* **Work item**
Go through the listing below and output exactly the line with "Kirjavinkit.fi:n rekisteriseloste (216, 1130)", the line with "Anna Idström (141, 1869)", and each line between; omit the rest.

* **Provided information**
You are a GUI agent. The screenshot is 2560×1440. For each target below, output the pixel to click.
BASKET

---

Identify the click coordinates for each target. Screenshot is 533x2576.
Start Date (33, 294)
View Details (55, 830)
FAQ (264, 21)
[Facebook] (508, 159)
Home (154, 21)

* * *

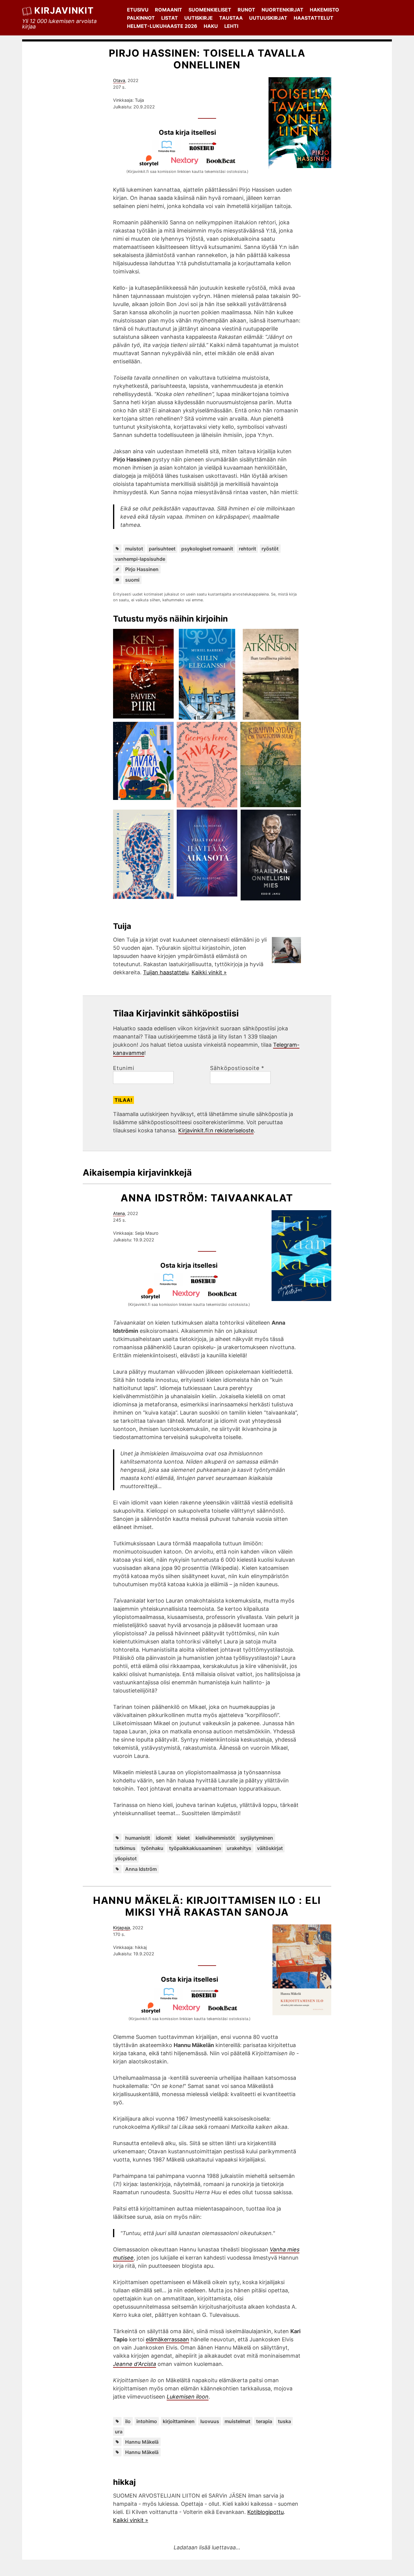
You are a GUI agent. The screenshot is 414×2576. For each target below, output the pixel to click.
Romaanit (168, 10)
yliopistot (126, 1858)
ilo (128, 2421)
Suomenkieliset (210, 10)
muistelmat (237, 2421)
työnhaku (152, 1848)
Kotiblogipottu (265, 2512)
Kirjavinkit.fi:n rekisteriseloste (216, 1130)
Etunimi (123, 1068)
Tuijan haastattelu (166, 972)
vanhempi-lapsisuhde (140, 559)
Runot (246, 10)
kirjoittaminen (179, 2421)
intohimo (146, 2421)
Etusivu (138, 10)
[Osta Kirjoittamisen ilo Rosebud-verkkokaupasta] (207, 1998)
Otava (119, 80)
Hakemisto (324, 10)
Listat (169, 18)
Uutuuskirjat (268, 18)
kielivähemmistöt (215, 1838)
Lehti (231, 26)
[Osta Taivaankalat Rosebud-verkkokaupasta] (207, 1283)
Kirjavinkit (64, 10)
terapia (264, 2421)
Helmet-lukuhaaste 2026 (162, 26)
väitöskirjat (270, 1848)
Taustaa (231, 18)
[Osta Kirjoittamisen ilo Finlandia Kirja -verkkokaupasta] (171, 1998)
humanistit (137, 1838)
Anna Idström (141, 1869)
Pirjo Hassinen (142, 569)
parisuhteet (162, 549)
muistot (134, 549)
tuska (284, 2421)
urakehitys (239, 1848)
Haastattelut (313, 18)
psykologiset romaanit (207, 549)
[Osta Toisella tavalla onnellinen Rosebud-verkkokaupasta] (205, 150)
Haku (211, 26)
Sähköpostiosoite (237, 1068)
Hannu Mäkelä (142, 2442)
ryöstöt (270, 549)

* **Completed task**
Kirjavinkit.fi:n rekisteriseloste (216, 1130)
Etunimi (123, 1068)
Tuijan haastattelu (166, 972)
vanhempi-lapsisuhde (140, 559)
Runot (246, 10)
kirjoittaminen (179, 2421)
intohimo (146, 2421)
Etusivu (138, 10)
[Osta Kirjoittamisen ilo Rosebud-verkkokaupasta] (207, 1998)
Otava (119, 80)
Hakemisto (324, 10)
Listat (169, 18)
Uutuuskirjat (268, 18)
kielivähemmistöt (215, 1838)
Lehti (231, 26)
[Osta Taivaankalat Rosebud-verkkokaupasta] (207, 1283)
Kirjavinkit (64, 10)
terapia (264, 2421)
Helmet-lukuhaaste 2026 (162, 26)
väitöskirjat (270, 1848)
Taustaa (231, 18)
[Osta Kirjoittamisen ilo Finlandia Kirja -verkkokaupasta] (171, 1998)
humanistit (137, 1838)
Anna Idström (141, 1869)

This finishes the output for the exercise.